Unlike white fat, which stores energy, brown fat burns calories and helps regulate body temperature. This study revealed brown fat also plays a crucial role in exercise capacity by improving blood flow to muscles during physical activity.

The genetically modified mice produced unusually high amounts of active brown fat and showed about 30% better exercise performance than normal mice, both in speed and time to exhaustion.

The discovery emerged from broader research into healthy aging. The modified mice, which lack a protein called RGS14, live about 20% longer than normal mice, with females living longer than males – similar to the pattern seen in humans. Even at advanced ages, they maintain a healthier appearance, avoiding the typical signs of aging, such as loss of hair and graying that appear in normal elderly mice. Their brown adipose tissue also protects them from obesity, glucose intolerance, cardiovascular disorders, cancer and Alzheimer’s disease, in addition to reduced exercise tolerance.

To test whether the brown fat – rather than some other result from the missing genes –accounted for the benefits, the researchers transplanted the brown fat to normal mice. They noted that the recipients gained similar benefits within days. Transplants using regular brown fat from normal mice, by contrast, took eight weeks to produce much milder improvements.

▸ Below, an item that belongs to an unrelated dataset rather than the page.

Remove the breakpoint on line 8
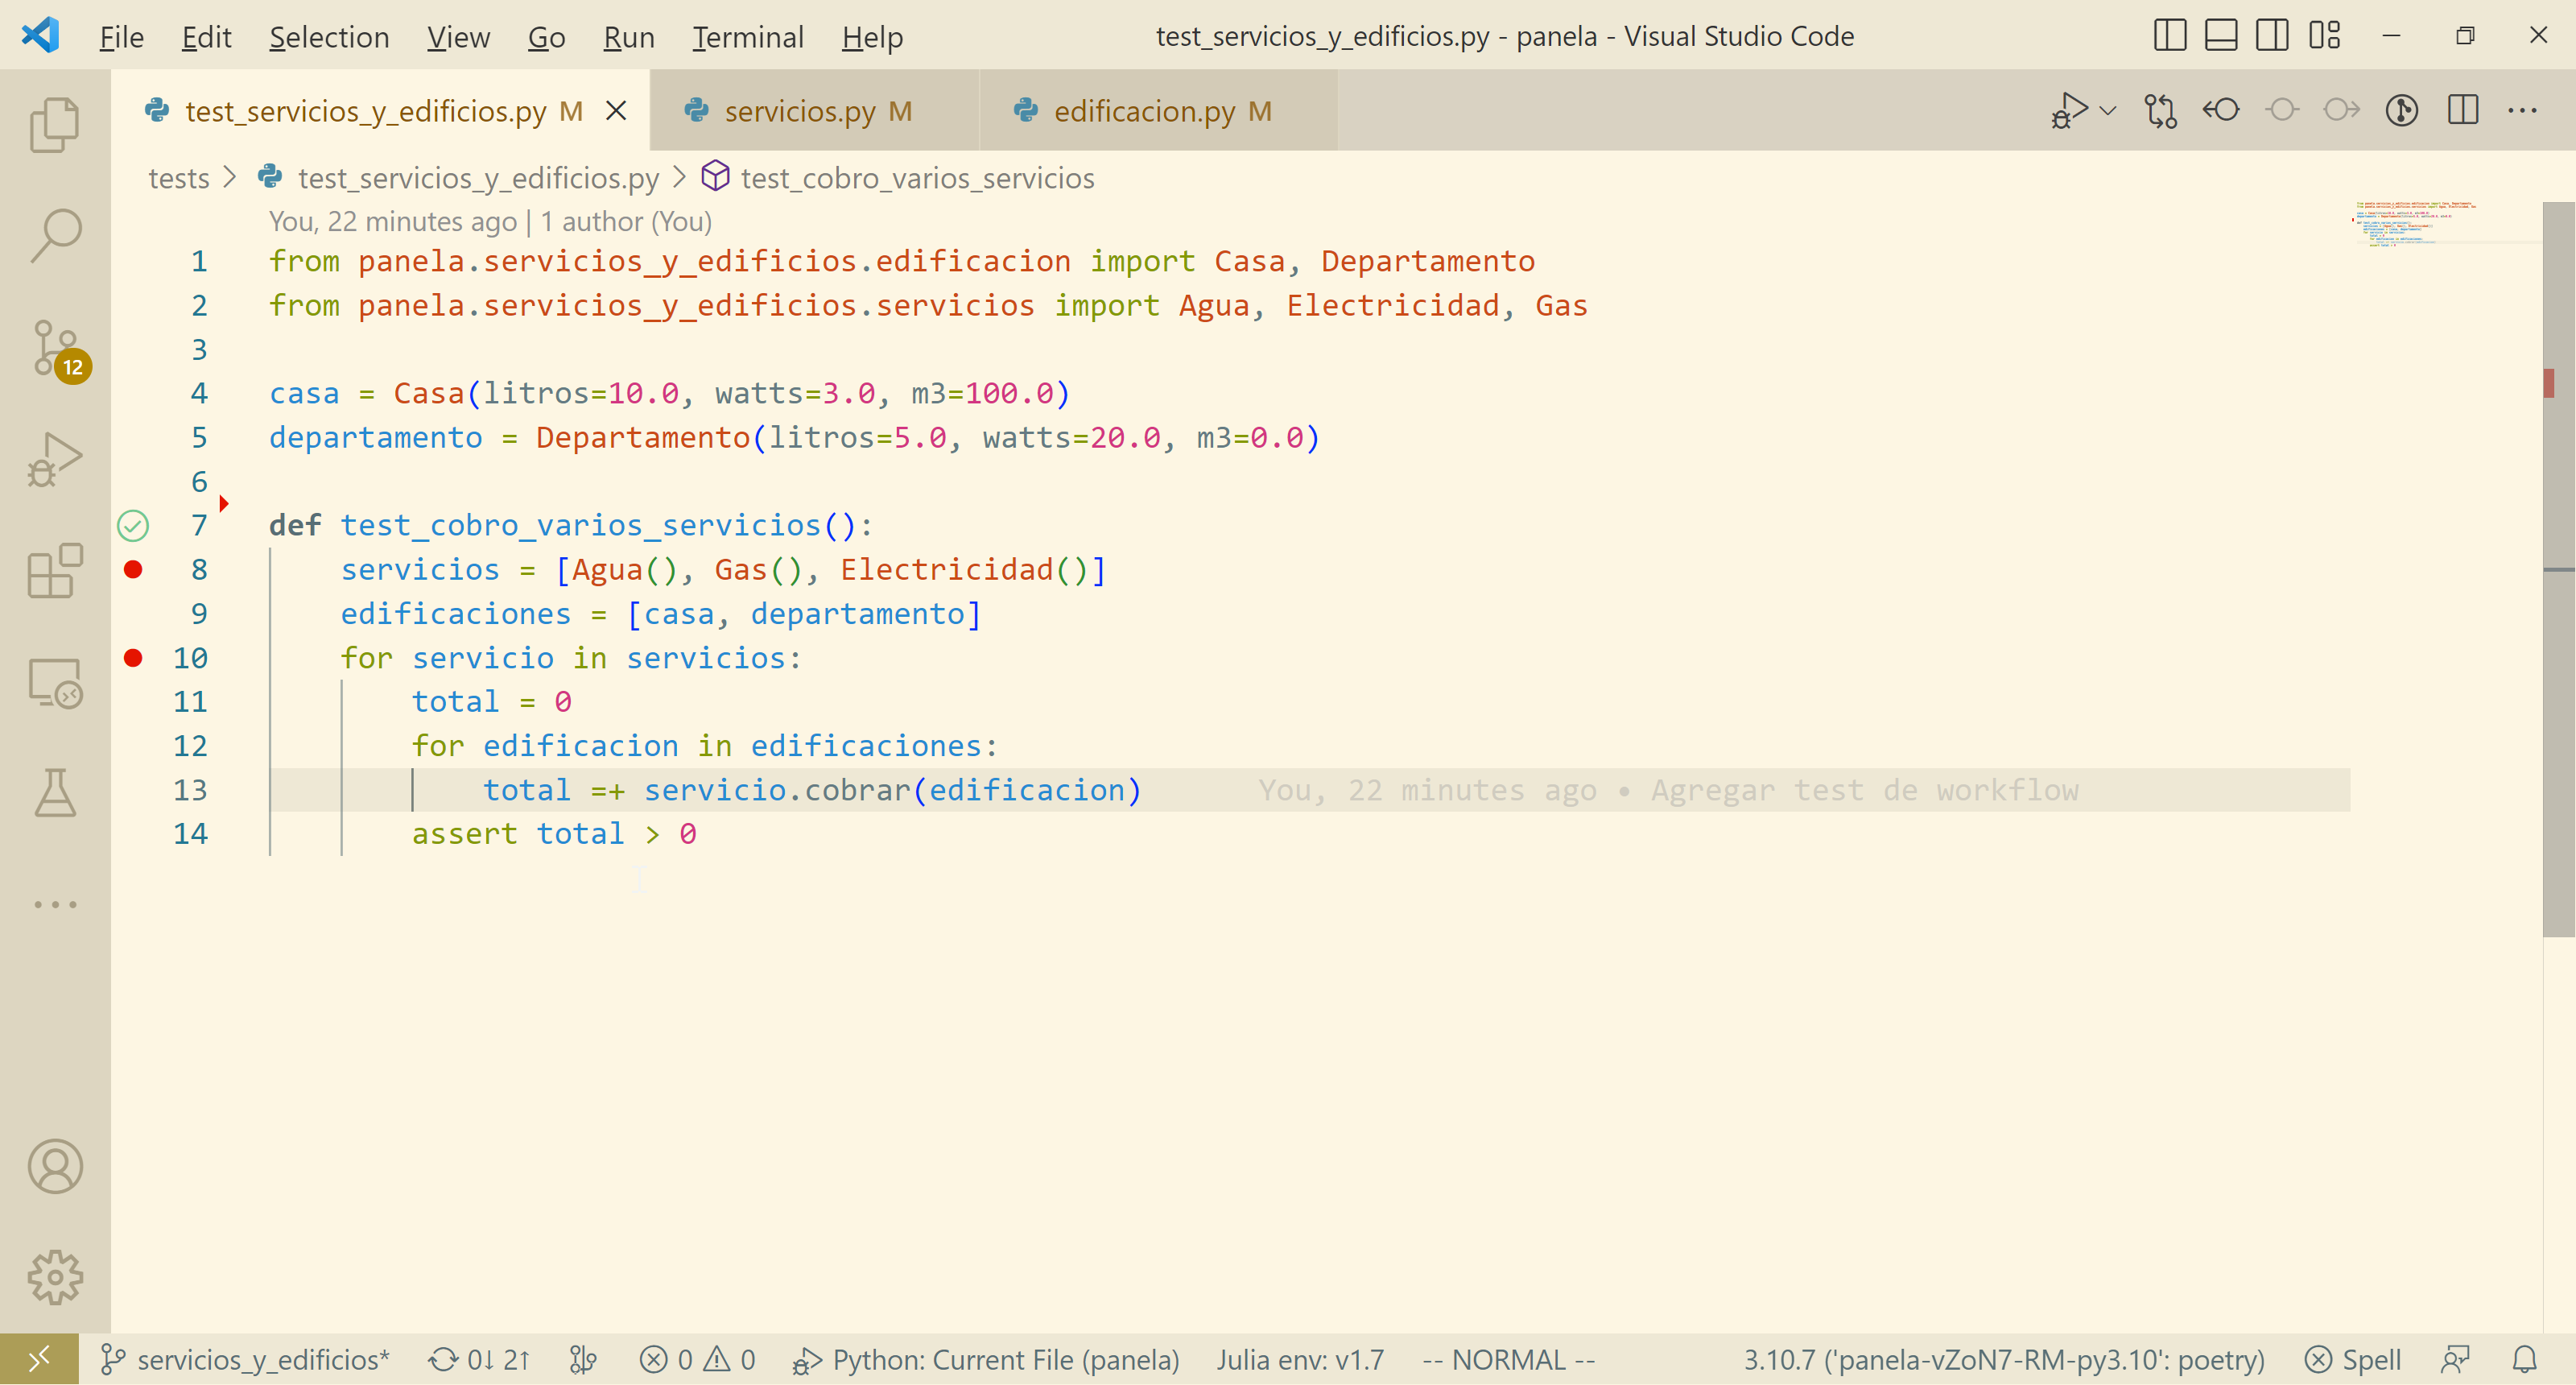The width and height of the screenshot is (2576, 1385). [133, 569]
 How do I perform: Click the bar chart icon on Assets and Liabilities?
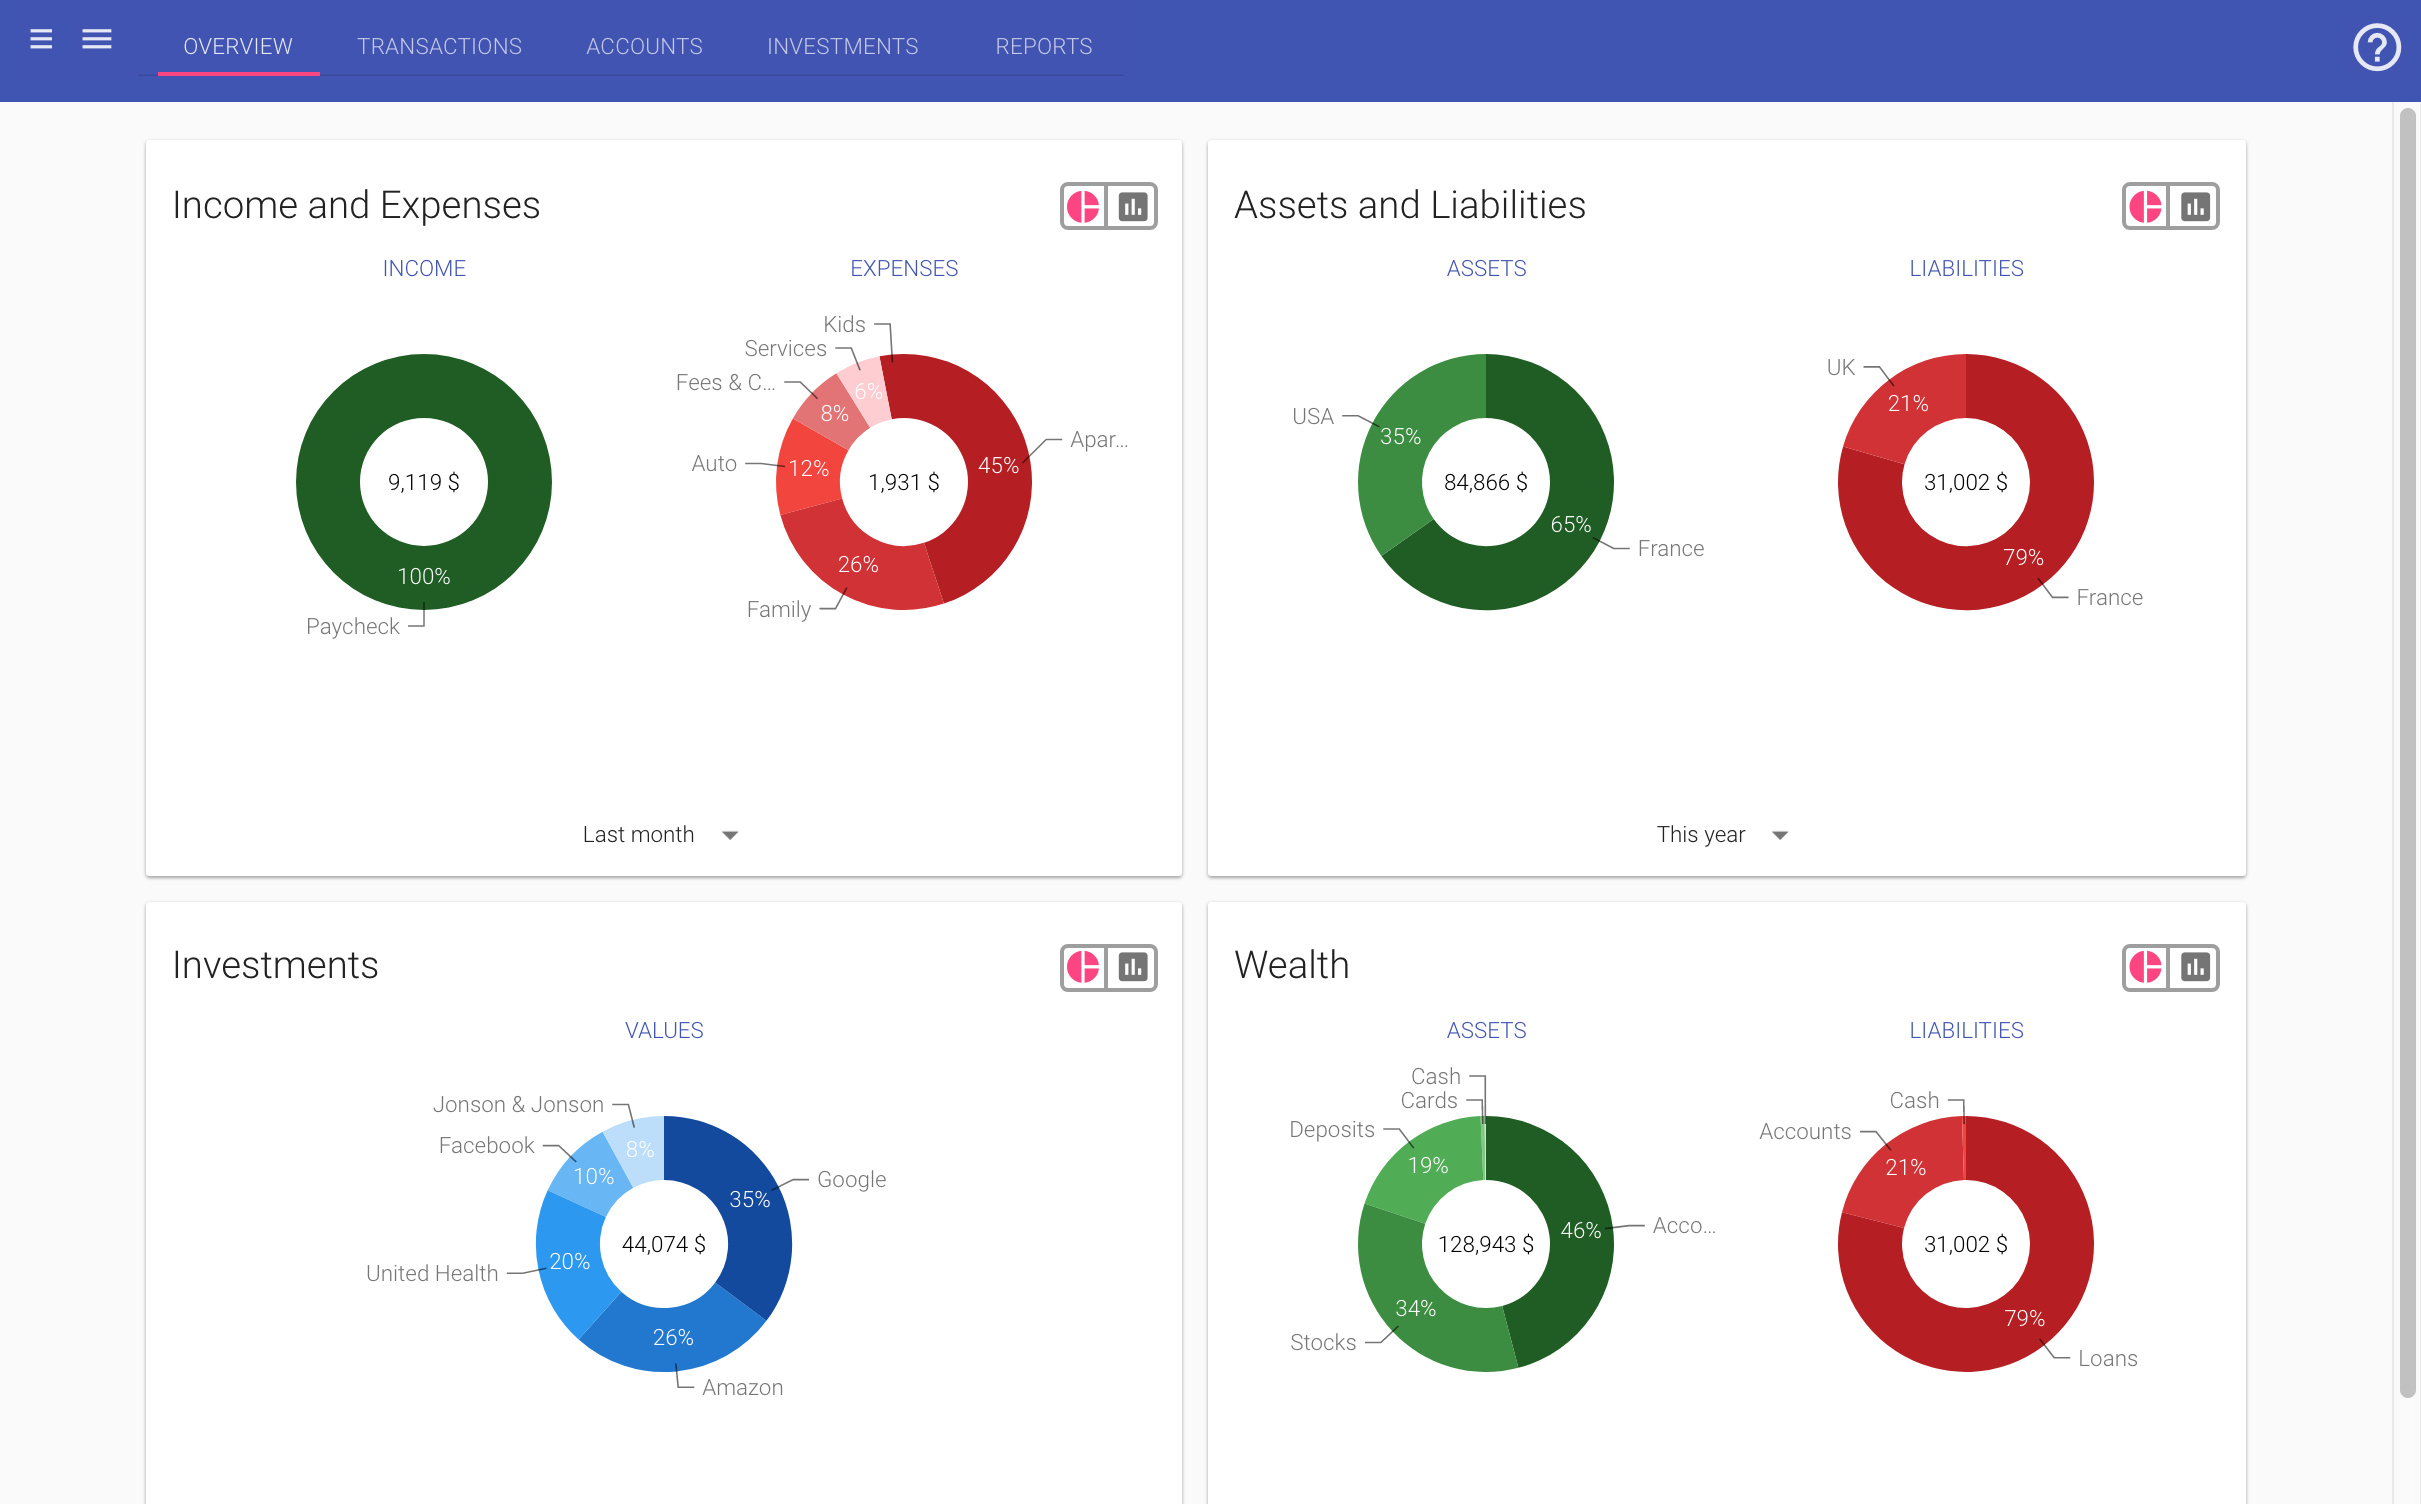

The discovery could eventually improve human lifespans – the total time when people enjoy good mental and physical health.

“With all the medical advances, aging and longevity have increased in humans, but unfortunately, healthful aging hasn’t,” Vatner said. “There are a lot of diseases associated with aging – obesity, diabetes, myocardial ischemia, heart failure, cancer – and what we have to do is find new drugs based on models of healthful aging.”

Rather than develop a treatment that addresses aging broadly, which poses regulatory challenges, Vatner said his team plans to test for specific benefits such as improved exercise capacity and metabolism. This approach builds on their previous success in developing a drug based on a different mouse healthful longevity model.

“We’re working with some people to develop this agent, and hopefully, in another year or so, we’ll have a drug that we can test,” Vatner said.

In the meantime, techniques such as deliberate cold exposure can increase brown fat naturally. Studies have found such efforts to produce short-term benefits that range from enhanced immune system function to improved metabolic health, but Vatner said none of the studies have run long enough to find any effect on healthful aging.

He added that most people would prefer to increase brown fat levels by taking pills rather than ice baths and is optimistic about translating the newest finding into an effective medication.